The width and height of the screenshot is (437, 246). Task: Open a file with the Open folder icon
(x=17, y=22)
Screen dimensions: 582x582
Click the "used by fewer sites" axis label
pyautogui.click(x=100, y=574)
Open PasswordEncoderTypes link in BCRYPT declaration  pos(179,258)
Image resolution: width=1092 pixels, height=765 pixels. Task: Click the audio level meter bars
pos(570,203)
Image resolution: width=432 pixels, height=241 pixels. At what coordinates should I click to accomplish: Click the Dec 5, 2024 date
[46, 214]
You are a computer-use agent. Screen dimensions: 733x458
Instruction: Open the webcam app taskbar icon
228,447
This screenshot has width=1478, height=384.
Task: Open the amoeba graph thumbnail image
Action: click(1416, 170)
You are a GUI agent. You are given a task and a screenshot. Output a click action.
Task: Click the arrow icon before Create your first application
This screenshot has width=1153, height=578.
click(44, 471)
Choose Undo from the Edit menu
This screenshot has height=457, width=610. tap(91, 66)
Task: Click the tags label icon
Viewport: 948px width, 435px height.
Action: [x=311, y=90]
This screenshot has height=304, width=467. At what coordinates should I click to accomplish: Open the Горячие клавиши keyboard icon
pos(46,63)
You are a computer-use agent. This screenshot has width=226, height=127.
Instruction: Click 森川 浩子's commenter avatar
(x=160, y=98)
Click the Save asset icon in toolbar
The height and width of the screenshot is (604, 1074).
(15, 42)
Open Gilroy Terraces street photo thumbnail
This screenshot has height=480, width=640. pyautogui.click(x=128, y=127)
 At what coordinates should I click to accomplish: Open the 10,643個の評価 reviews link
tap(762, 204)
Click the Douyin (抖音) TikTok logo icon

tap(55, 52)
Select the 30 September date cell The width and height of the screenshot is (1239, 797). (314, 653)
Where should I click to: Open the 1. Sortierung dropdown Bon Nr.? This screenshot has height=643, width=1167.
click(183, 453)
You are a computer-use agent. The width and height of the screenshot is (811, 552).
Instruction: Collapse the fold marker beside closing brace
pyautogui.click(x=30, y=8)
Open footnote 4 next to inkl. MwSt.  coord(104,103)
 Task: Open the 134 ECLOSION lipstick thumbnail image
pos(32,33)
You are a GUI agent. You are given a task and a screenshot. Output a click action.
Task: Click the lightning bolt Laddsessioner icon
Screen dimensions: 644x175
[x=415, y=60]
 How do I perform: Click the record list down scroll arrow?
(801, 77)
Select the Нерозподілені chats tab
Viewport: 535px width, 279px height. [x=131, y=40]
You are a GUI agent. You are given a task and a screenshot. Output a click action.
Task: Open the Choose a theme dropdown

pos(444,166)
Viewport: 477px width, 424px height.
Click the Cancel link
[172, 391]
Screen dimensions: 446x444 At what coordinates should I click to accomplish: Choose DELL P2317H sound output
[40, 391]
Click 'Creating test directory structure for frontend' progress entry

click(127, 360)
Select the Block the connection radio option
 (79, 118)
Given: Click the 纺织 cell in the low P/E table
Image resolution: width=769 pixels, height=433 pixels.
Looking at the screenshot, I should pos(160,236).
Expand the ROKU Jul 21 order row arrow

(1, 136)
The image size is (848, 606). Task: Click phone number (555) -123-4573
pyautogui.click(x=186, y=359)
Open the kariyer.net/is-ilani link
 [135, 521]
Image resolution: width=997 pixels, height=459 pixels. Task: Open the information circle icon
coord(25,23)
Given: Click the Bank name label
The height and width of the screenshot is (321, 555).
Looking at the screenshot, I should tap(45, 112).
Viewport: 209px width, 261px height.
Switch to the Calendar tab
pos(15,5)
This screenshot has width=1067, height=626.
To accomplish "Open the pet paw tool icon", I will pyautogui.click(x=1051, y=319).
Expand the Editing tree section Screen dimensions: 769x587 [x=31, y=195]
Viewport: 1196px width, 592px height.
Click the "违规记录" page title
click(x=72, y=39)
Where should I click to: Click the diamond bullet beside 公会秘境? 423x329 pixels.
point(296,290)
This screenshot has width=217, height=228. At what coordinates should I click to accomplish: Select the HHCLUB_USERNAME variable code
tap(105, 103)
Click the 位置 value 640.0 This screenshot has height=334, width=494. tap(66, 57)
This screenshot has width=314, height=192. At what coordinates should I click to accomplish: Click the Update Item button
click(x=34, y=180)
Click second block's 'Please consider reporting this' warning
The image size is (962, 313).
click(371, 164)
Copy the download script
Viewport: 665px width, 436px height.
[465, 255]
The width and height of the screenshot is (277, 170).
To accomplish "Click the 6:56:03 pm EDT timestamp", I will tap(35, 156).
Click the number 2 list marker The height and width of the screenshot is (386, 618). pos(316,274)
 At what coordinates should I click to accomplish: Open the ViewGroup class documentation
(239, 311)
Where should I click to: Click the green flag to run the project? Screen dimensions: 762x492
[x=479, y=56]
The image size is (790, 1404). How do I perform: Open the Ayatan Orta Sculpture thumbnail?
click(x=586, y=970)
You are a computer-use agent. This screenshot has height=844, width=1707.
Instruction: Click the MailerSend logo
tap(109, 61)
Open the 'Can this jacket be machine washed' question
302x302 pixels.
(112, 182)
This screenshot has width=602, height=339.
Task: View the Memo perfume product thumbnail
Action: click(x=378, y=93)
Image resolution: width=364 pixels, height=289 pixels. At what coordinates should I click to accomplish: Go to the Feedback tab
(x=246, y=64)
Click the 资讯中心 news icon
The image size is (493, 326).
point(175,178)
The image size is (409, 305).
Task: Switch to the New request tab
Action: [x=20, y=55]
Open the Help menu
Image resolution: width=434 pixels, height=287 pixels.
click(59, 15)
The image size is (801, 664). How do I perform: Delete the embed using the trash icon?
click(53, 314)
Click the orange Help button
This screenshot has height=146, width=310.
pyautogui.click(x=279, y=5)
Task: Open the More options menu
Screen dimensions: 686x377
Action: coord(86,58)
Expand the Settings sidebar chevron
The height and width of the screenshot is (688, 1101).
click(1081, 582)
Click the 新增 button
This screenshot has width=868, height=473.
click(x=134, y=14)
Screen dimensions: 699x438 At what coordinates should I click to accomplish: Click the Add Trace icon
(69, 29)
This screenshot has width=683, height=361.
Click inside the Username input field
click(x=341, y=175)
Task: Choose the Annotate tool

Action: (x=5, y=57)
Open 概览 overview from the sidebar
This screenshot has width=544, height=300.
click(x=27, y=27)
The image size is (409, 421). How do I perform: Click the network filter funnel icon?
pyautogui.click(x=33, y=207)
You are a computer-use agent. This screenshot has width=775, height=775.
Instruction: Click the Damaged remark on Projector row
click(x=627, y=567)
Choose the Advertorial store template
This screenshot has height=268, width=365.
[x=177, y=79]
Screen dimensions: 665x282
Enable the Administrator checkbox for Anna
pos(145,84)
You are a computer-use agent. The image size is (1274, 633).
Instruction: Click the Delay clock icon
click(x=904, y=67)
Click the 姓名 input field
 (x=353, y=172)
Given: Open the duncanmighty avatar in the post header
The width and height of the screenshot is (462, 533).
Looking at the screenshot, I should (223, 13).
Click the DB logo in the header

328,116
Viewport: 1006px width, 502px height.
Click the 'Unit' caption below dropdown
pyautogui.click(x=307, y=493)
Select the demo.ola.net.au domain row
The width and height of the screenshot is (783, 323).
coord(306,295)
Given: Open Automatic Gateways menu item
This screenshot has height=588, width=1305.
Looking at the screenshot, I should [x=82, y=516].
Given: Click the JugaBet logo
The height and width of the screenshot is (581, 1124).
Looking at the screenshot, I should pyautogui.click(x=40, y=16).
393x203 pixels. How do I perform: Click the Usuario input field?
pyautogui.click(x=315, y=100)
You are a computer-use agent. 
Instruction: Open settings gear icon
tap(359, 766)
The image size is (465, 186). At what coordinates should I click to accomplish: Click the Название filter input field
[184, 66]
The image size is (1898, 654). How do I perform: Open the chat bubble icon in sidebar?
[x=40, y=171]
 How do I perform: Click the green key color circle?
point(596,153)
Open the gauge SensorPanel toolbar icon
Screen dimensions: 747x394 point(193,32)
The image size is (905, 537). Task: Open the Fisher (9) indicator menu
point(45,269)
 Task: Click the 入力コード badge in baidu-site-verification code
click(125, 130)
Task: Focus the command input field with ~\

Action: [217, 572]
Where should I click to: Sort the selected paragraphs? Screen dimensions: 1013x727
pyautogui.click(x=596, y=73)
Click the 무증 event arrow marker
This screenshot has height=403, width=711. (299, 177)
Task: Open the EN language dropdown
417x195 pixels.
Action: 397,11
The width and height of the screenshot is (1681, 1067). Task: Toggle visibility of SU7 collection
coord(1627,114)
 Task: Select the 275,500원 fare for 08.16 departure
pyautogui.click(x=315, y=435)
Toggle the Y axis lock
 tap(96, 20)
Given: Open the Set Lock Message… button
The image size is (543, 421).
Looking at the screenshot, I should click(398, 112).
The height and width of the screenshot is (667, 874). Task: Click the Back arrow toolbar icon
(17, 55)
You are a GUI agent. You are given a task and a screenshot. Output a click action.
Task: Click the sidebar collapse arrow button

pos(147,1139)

=====

● **EXERCISE OBJECTIVE**:
Where a line above contains the string "cell", copy that line.

● **EXERCISE RESPONSE**:
Select the 30 September date cell The width and height of the screenshot is (1239, 797). (314, 653)
Given: Click the 纺织 cell in the low P/E table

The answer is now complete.